◆ Saved data entries

____

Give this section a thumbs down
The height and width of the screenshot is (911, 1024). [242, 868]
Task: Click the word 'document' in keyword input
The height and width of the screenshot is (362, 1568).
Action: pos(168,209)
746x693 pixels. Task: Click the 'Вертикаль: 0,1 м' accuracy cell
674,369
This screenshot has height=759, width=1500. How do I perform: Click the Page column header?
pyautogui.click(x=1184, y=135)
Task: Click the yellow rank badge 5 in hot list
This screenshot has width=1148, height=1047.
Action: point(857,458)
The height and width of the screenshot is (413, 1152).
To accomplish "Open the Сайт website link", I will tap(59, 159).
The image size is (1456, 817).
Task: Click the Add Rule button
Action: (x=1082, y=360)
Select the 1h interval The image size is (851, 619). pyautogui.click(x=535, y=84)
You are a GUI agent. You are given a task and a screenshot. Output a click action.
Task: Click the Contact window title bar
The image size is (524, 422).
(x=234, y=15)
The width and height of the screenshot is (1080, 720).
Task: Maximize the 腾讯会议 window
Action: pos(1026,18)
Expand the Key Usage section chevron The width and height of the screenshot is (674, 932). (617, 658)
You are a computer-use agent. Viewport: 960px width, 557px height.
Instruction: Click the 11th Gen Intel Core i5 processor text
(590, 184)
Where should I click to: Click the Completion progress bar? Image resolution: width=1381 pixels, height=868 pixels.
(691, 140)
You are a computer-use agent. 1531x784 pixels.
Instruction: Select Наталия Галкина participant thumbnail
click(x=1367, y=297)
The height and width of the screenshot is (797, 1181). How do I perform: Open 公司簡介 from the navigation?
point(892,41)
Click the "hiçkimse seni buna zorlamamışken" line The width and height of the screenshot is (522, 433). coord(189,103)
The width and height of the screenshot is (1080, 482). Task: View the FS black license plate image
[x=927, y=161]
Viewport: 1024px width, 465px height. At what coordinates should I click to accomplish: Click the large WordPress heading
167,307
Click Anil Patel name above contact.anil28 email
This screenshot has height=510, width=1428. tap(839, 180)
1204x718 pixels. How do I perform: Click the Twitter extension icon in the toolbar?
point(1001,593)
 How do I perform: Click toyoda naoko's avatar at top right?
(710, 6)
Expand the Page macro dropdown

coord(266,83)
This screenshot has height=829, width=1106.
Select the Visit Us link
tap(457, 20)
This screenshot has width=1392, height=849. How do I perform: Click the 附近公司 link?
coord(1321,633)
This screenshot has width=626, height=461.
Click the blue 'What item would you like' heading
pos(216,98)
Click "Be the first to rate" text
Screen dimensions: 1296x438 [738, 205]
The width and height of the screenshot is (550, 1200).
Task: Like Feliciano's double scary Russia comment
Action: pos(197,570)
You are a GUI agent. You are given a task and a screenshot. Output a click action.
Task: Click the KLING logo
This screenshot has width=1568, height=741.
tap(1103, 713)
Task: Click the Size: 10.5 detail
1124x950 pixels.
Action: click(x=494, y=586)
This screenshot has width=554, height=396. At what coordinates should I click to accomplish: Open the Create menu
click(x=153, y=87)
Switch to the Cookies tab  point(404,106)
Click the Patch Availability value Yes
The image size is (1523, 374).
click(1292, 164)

____

◆ ASSIGNMENT
Your task is to reproduce all of the records exactly.

◆ EXPECTED ANSWER
Give this section a thumbs down
The height and width of the screenshot is (911, 1024). [242, 868]
Task: Click the word 'document' in keyword input
The height and width of the screenshot is (362, 1568).
Action: pos(168,209)
746x693 pixels. Task: Click the 'Вертикаль: 0,1 м' accuracy cell
674,369
This screenshot has height=759, width=1500. How do I perform: Click the Page column header?
pyautogui.click(x=1184, y=135)
Task: Click the yellow rank badge 5 in hot list
This screenshot has width=1148, height=1047.
Action: point(857,458)
The height and width of the screenshot is (413, 1152).
To accomplish "Open the Сайт website link", I will tap(59, 159).
The image size is (1456, 817).
Task: Click the Add Rule button
Action: (x=1082, y=360)
Select the 1h interval The image size is (851, 619). pyautogui.click(x=535, y=84)
You are a GUI agent. You are given a task and a screenshot. Output a click action.
Task: Click the Contact window title bar
The image size is (524, 422).
(x=234, y=15)
The width and height of the screenshot is (1080, 720).
Task: Maximize the 腾讯会议 window
Action: pos(1026,18)
Expand the Key Usage section chevron The width and height of the screenshot is (674, 932). (617, 658)
You are a computer-use agent. Viewport: 960px width, 557px height.
Instruction: Click the 11th Gen Intel Core i5 processor text
(590, 184)
Where should I click to: Click the Completion progress bar? Image resolution: width=1381 pixels, height=868 pixels.
(691, 140)
You are a computer-use agent. 1531x784 pixels.
Instruction: Select Наталия Галкина participant thumbnail
click(x=1367, y=297)
The height and width of the screenshot is (797, 1181). How do I perform: Open 公司簡介 from the navigation?
point(892,41)
Click the "hiçkimse seni buna zorlamamışken" line The width and height of the screenshot is (522, 433). coord(189,103)
The width and height of the screenshot is (1080, 482). Task: View the FS black license plate image
[x=927, y=161]
Viewport: 1024px width, 465px height. At what coordinates should I click to accomplish: Click the large WordPress heading
167,307
Click Anil Patel name above contact.anil28 email
This screenshot has height=510, width=1428. tap(839, 180)
1204x718 pixels. How do I perform: Click the Twitter extension icon in the toolbar?
point(1001,593)
 How do I perform: Click toyoda naoko's avatar at top right?
(710, 6)
Expand the Page macro dropdown

coord(266,83)
This screenshot has height=829, width=1106.
Select the Visit Us link
tap(457, 20)
This screenshot has width=1392, height=849. How do I perform: Click the 附近公司 link?
coord(1321,633)
This screenshot has width=626, height=461.
Click the blue 'What item would you like' heading
pos(216,98)
Click "Be the first to rate" text
Screen dimensions: 1296x438 [738, 205]
The width and height of the screenshot is (550, 1200).
Task: Like Feliciano's double scary Russia comment
Action: pos(197,570)
You are a GUI agent. You are given a task and a screenshot. Output a click action.
Task: Click the KLING logo
This screenshot has width=1568, height=741.
tap(1103, 713)
Task: Click the Size: 10.5 detail
1124x950 pixels.
Action: click(x=494, y=586)
This screenshot has width=554, height=396. At what coordinates should I click to accomplish: Open the Create menu
click(x=153, y=87)
Switch to the Cookies tab  point(404,106)
Click the Patch Availability value Yes
The image size is (1523, 374).
click(1292, 164)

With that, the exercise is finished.